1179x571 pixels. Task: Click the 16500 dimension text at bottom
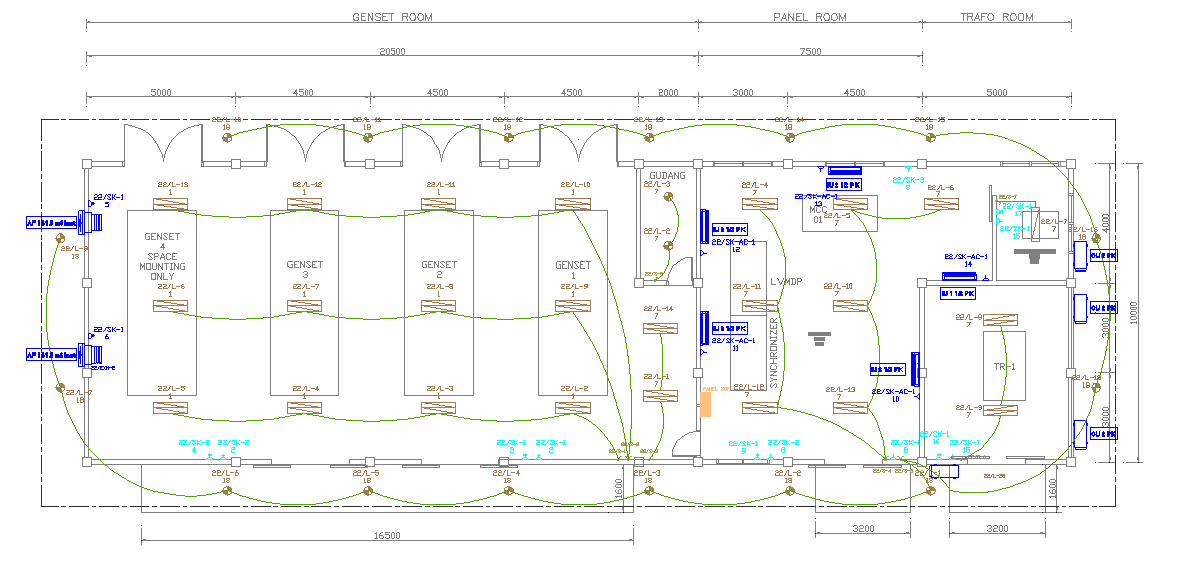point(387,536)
...
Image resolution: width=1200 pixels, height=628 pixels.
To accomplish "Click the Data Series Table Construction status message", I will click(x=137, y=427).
==
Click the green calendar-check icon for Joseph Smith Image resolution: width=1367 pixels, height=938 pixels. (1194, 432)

__PROBLEM TO WORK ON__: Please write out the entries word for word, beginning at the line that contains "1179x571 pixels. Task: Click" and stopping after the line that contains "point(387,536)". Leave the pictures out of your answer.

__REPLY TO THE TASK__:
1179x571 pixels. Task: Click the 16500 dimension text at bottom
point(387,536)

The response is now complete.